C’est quoi, ces conneries qu’on nous met en tête ? Il n’y aurait qu’une seule loi concernant le vieillissement des personnes, des corps et des esprits.
Non ! Je regarde souvent les gens dans les transports en commun, particulièrement les personnes âgées, je veux dire très âgées, et je me demande qui elles étaient ados, je cherche à percevoir leur visage de jeune homme ou jeune fille caché sous les rides.

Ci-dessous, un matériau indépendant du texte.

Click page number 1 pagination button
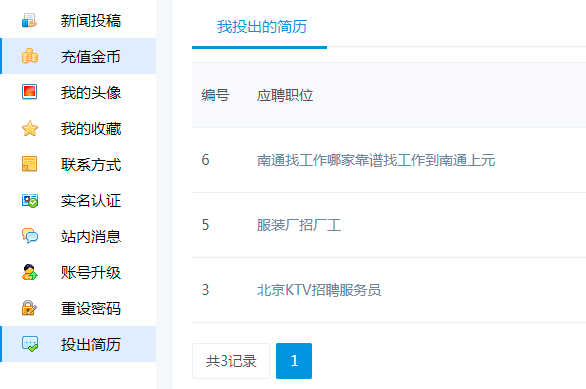The image size is (586, 389). pyautogui.click(x=294, y=361)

Ça me fait pareil, en regardant un vieux monsieur, assis sur le trottoir, rongé par l’alcool, et mendiant pour quelques sous. Qui était-il ? Quelle tête avait-il avant ? Etait-ce déjà écrit quand il avait 17 ans que sa vie tournerait ainsi ? (C’est un autre sujet… mais forcément qu’arrivé à un certain âge, on a vu des gens grandir et tourner plus ou moins bien, on est donc beaucoup à avoir quelques réponses factuelles sur ce sujet).
Tous ces réflexions se mélangent entre elles. Et je cours maintenant, avec cette image d’une jeune fille de 17 ans, entourée d’autres gens du même âge. 17 ans dans les années 80, ça en fait du monde. Je me dis alors que c’est avec ces gens-là que j’ai envie de parler, ce sont eux que je voudrais capter, parce qu’à un instant t, même si on a eu des vies différentes, des opinions différentes, même si on est différent tout simplement, à cet instant t, nous avons un savoir commun, un ressenti identique.
Pour certains, ça va se traduire par aller au concert Stars 80 et se prendre une bonne gorgée de nostalgie. « Ah, c’était tellement bien avant ! » Perso, ce n’est pas mon truc ! Encore moins mon délire. Mais je comprends l’idée. Ça fait aussi partie de cette idée qu’à un instant t nous partageons ce savoir commun.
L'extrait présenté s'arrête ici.